I took her around the waist and we walked like that to the river, wide and muddy and banked with sand.

“It’s just like the beach,” she said.

“No it isn’t,” I said and went right in, calf-deep. “It’s a river.”

“So river beach.” She stood on the edge, her toes in the water.

“Christ. It’s a river, Glory.” I went in up to my chest. “It is what it is.”

She stepped in. “It feels like a bath.”

“Can’t you like it because it’s a river? Not anything else, just a muddy warm river?”

She came up beside me, slick and soft under the water. “Okay. I see that it’s a river.” In a minute she said: “At least we know when we get that house fixed up that there’s water nearby.” She looked west, then east. “And plenty of it.”

“No grocery store,” I turned her around and put my hands on her shoulders.

“We’ll go to Las Animas. Twice a month.”

“No friends.” I walked her like that, splashing back out of the water. “No cocktails.” I pulled her down into the hot and dry sand. “No martini bars.”

“Who needs that stuff.”

“You do,” I told her. “The man in loafers does.”

“Who is the man in loafers?”

“Your husband,” I said, and she groaned. I pressed my mouth into her collarbone, closer to her ear where she would hear me say it again: “Your husband.”


“You don’t,” she breathed, “wear loafers.”

“I’m not. Your husband.”

We kept our eyes open, watched each other in the orange light.

 

I crossed the river with my boots and socks over my head. When I reached the other side I sat down and waited for my feet to dry, then booted up and walked naked into the red rocks and cliffs until she couldn’t see me anymore. She must have fallen asleep. She found me an hour later, naked in my boots in the shadow of a cliff. I saw her but did not move. Searing white daylight spilled between the triple diamonds of her legs and lined the silhouette of her body with silver. “You look good.”

She pressed her thumb and fingertips into the skin of her breasts and pulled them away. “I got burned.”

“Promise you’ll always come across the river to find me like this.”
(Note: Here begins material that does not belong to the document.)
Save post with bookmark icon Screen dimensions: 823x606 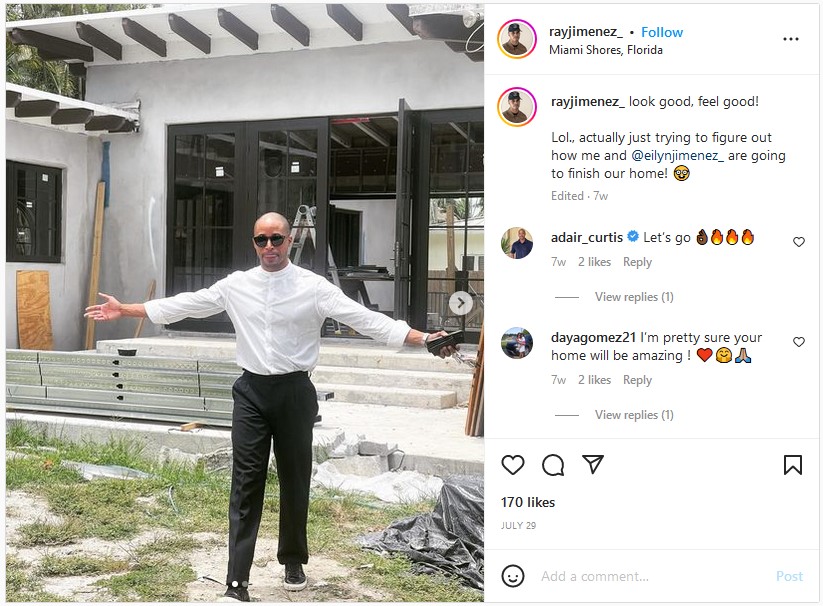793,465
“What?” she laughed. “Naked?”

“Alone.”

She kissed my forehead. “Just me for just you.”

“Don’t make promises you can’t keep.”

“Your skin is cool.”

“Careful where you sit.”

She stooped over me and looked into the sand. “What are you doing? What is that?”

“Ant-lion.”

“What is it doing?”

“Watch. You have to be careful it doesn’t bite you.” In the sand and fine rocks before us was a tiny, almost invisible circle in the sand, the size of a dime. I flicked a small red ant onto the edge of the circle. Grains of sand slipped and caved in beneath it until it was suddenly falling into the center of a tiny sand funnel. Glory held her breath. “Now watch,” I said as a pair of shiny, serrated black pincers came up out of the center and pulled the ant underground.

“Oh my god.”

“I know.”

“Let me,” she said. She found an ant flicked it over the sand, too far. “Oh no you don’t,” she said, bent over the ant, her bare breasts hanging beneath her. “Come over here.” She flicked it again, this time right into the bottom of the funnel and the pincers came up and took it. “Oh,” she said.
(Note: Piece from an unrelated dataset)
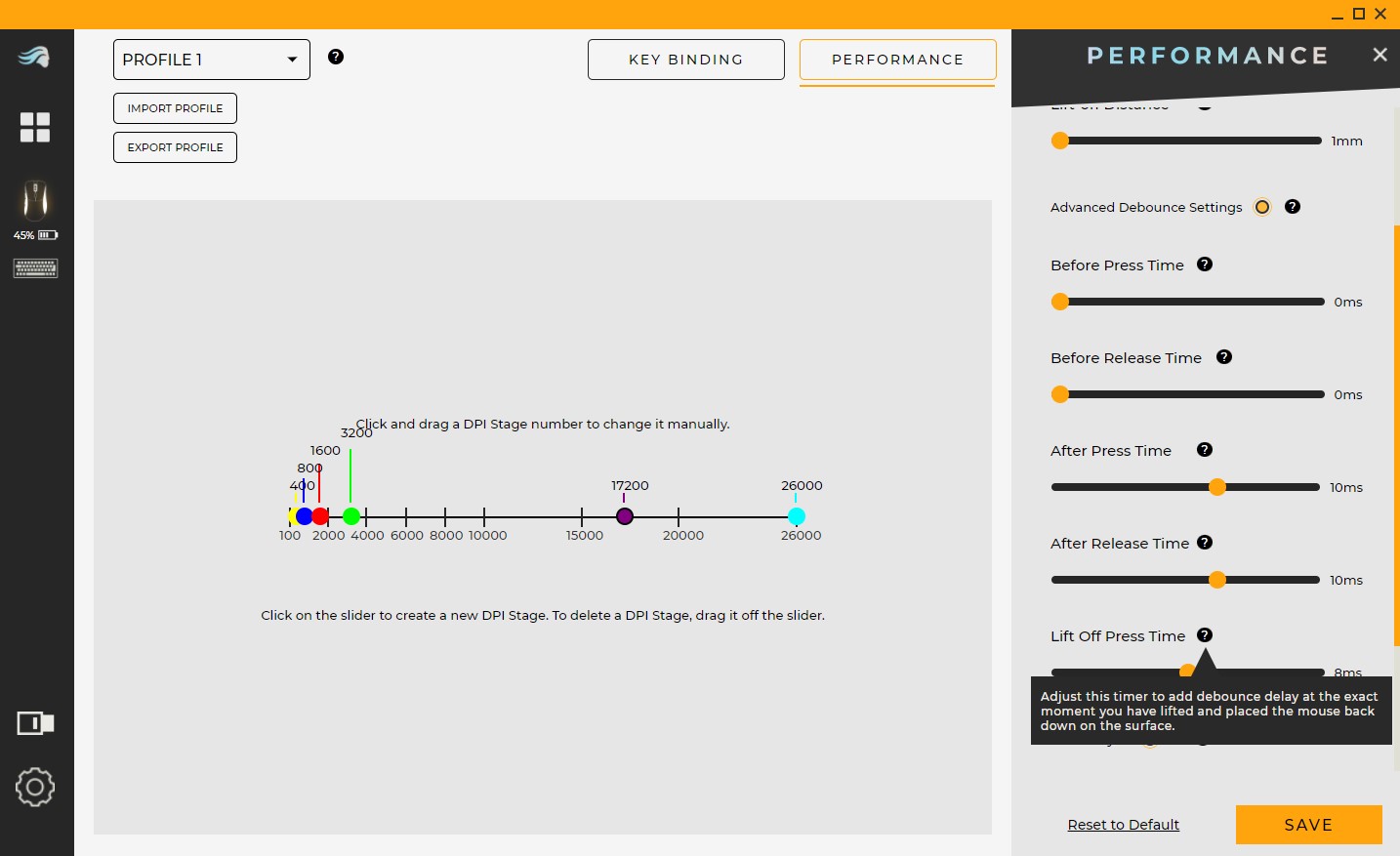Click help icon beside Before Press Time
The width and height of the screenshot is (1400, 856).
[1205, 265]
“You went too fast. Here. Like this.” I did it again slowly, and again the ant lost its footing, beginning its terrible slide into the falling sand.
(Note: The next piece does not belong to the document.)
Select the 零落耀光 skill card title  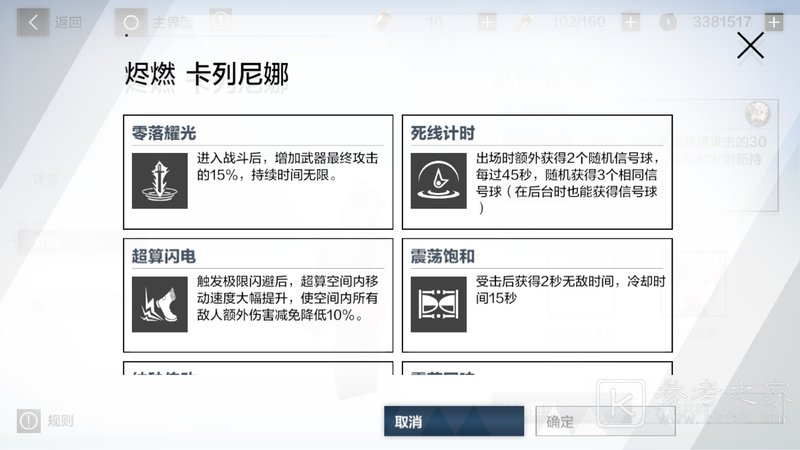tap(165, 133)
“Let me try.” This time she got it. The sun was getting high. I stood and could see the muddy river gliding beneath us. We were in the shadows of the cliff where the sand was cool. I brushed the sand off the backs of my thighs.

“Wait,” Glory said. “Where are you going?” She went for another ant.

I looked down at her.

“Come on. This is so cool.” She flicked the ant and leaned into watch. I watched her.

“Don’t do so many.”

She looked up at me and rolled her eyes.

“We need to think about food.”

She waved her hand. “Two minutes.”

“Come on, Glory. Eggs.”

She went for another ant. “Why do I like watching these things die?” I watched her for a moment, then took her arm, just above the elbow, and pulled her up out of the sand. She pulled back. “That hurt,” she said, rubbing her elbow. She looked me in the eye, her hair spilling like liquid daylight down her shoulders, the backs of her arms and legs and her little belly and her sunburned breasts all dusted with reddish sand. “It’s harmless,” she said. “Don’t I get to play a little too?”